Mas afinal, o que é Governança Corporativa? De forma simples é “gerir uma empresa”. De forma complexa é “como fazer”.
A Governança Corporativa tem 4 princípios básicos que recorrendo a eles como alicerce máximo, as outras recomendações são acessórias. Transparência, equidade, prestação de contas e responsabilidade corporativa são os princípios que devem embasar a gestão de uma corporação.
O marco inicial da Governança Corporativa, por volta dos anos 80, ocorreu quando Robert Monks (advogado e também acionista) problematizou que devido à dispersão de propriedade e responsabilidade dos acionistas em uma empresa, os administradores poderiam enriquecer sem que precisassem prestar contas do faturamento aos acionistas. Sugeriu, então, que as empresas deveriam ter um monitoramento eficaz para aumentar o seu valor e gerar riquezas de maneira igualitária. Sua ideia consistia em dar voz aos acionistas, levá-los a participar dos processos decisórios . Em resumo, foi o pai dos princípios que sustentam a Governança Corporativa.
Seguido do Relatório Cadbury (Comitê constituído no Reino Unido em 1992, para definir responsabilidades de conselheiros e executivos, visando à prestação de contas e transparência), os Princípios da OCDE (de 1998, visando o funcionamento das corporações e principalmente dos mercados de capitais), e a Lei Sarbanes–Oxley (aprovada em 2002 pelo Congresso dos Estados Unidos) aprimoram o fomento do tema e constituem a doutrina base da Governança.
No Brasil, o assunto ganhou força apenas na década de 90. Considerando que as empresas brasileiras passaram a ter acionistas estrangeiros, que tornaram-se exigentes à existência de boas práticas corporativas, foi criado em 1995 o IBGC (Instituto Brasileiro de Governança Corporativa), responsável pelo desenvolvimento das melhores práticas de Governança Corporativa no Brasil. No entanto, a história diverge da prática, pois somente nos últimos anos as empresas brasileiras tem se mostrado engajadas a aplicar de fato esses princípios, forçadas por uma mudança comportamental de moralidade.
Os princípios cooperativistas estariam, então, mais próximos às boas práticas de Governança Corporativa se comparados a outros modelos societários? Em tese, sim, porque como gosto de enfatizar, princípios não aplicados orbitam na teoria. A prática dos princípios da Governança, nesse caso, pode prevalecer à existência de uma burocrática documentação, considerando não ser exigido das cooperativas a mesma formalidade documental necessária a uma empresa de capital aberto, por exemplo (Lei das Sociedade Anônimas – 6.404/76 e Instruções da CVM – Comissão de Valores Mobiliários, autarquia vinculada ao Ministério da Economia do Brasil).
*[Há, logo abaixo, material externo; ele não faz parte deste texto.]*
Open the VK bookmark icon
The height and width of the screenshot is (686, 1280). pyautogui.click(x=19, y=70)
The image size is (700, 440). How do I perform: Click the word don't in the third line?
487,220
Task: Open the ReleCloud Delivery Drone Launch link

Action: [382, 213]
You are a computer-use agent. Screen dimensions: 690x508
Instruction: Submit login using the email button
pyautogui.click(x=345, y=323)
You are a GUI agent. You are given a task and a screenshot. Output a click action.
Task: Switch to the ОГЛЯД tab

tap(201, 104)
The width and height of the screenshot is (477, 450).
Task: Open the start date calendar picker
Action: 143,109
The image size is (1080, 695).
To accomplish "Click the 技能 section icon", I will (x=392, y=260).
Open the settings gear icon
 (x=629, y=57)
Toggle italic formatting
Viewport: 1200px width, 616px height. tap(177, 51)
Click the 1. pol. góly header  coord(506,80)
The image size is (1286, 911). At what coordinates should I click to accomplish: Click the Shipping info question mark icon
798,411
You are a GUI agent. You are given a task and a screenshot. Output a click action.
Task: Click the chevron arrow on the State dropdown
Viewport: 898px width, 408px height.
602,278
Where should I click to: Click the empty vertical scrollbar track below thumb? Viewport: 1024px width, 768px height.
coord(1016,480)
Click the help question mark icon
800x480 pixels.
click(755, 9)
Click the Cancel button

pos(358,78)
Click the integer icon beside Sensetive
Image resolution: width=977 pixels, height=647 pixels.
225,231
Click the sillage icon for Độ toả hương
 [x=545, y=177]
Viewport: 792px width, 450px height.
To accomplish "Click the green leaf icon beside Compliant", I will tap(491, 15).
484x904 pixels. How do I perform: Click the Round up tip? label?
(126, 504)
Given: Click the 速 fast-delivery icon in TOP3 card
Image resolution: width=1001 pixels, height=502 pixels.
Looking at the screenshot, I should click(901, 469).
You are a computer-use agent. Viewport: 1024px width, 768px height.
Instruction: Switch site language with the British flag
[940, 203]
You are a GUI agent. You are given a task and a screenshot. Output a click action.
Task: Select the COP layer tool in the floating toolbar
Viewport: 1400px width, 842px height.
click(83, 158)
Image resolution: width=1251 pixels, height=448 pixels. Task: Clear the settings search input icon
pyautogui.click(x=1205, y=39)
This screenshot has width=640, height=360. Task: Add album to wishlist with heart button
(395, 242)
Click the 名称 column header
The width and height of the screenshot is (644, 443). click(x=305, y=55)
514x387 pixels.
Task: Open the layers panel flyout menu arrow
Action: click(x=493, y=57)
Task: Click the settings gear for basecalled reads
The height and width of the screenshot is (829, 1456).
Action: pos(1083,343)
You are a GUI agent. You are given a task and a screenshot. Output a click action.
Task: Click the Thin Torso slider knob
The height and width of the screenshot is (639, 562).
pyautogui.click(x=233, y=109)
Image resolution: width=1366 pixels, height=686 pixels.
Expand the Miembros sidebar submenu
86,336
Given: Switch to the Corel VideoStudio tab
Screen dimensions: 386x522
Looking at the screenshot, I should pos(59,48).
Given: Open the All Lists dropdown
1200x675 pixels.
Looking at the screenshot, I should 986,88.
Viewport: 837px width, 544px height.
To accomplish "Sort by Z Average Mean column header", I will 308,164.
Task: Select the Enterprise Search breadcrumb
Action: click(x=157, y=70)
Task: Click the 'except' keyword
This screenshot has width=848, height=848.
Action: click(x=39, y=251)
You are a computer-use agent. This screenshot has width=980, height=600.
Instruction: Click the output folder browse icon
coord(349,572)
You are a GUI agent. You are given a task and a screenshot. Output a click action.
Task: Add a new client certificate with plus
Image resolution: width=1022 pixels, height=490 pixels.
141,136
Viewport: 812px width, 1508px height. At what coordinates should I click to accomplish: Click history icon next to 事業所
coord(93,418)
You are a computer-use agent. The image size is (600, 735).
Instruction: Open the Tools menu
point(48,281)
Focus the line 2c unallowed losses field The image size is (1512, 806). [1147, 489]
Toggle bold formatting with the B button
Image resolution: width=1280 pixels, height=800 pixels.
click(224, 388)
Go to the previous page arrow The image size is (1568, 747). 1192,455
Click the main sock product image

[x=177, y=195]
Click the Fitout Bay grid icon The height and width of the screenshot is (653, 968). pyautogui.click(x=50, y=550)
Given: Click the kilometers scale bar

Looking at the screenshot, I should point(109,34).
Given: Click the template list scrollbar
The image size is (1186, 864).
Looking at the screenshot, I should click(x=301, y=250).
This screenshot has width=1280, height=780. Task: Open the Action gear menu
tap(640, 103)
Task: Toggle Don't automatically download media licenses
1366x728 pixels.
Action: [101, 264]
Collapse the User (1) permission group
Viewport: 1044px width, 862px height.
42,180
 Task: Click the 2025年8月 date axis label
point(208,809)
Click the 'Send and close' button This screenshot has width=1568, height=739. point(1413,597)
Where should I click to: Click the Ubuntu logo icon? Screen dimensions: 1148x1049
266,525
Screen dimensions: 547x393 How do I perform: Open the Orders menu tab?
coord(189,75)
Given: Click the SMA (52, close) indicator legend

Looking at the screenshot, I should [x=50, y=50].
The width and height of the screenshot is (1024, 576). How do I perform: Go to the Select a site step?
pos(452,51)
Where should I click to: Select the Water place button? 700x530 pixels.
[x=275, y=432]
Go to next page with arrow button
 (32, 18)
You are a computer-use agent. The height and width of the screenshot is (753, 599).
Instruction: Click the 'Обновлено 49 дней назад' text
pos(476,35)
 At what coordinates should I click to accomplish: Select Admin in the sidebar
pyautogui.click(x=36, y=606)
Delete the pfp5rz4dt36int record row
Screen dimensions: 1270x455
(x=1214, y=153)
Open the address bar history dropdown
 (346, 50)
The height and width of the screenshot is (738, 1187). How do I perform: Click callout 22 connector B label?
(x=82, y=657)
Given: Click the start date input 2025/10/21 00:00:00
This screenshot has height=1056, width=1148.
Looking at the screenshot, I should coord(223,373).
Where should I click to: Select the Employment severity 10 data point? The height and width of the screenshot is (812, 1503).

Como praticar a Governança Corporativa em uma cooperativa, então? A resposta não é tão simples, pois a lei que rege essa figura societária é da década de 70 (Lei 5.674/71), anterior ao debate do tema. Deve-se então importar alguns critérios, sejam eles legais, aplicados às S.A.s ou o bom e velho bom senso da moralidade (ética para alguns filósofos, moral para outros, segundo a doutrina que rege e diverge sobre o assunto).
Incontestavelmente, antes de adotar estruturas de gestão, o gestor da cooperativa deve se perguntar: os 4 princípios básicos (transparência, equidade, prestação de contas e responsabilidade corporativa) são protagonistas na minha cooperativa?
Se a cooperativa disponibiliza informações genuínas, respeitando a participação societária dos cooperados de forma igualitária, fundada no compromisso de prestar contas do investimento de seus cooperados e sua destinação, mantendo ainda um olhar para o coletivo (o arremate da responsabilidade social/corporativa) a cooperativa estará no caminho. Constituída nesses princípios, a criação de órgãos de Governança que se mostrem eficazes a gerir e monitorar a empresa (Sócios/Cooperados, Conselho de Administração, Gestão, Auditoria Independente, Conselho Fiscal, Conduta e acrescento aqui o Compliance também) o mapa da Governança Corporativa começa a ser desenhado e ganhar forma.
Não há uma receita de sucesso. O que funciona para uma cooperativa, pode não fazer sentido para outra, pela própria natureza da atividade, por isso, mais do que princípios (como já dito, orbitam na teoria quando não aplicados) é fundamental que haja uma análise com uma boa dose de autocrítica ao status quo – em bom português, o estado atual – da empresa, para então, desenvolver um modelo que se adeque à realidade, sem, contudo, abandonar os princípios norteadores e a ética, como alavanca das boas práticas.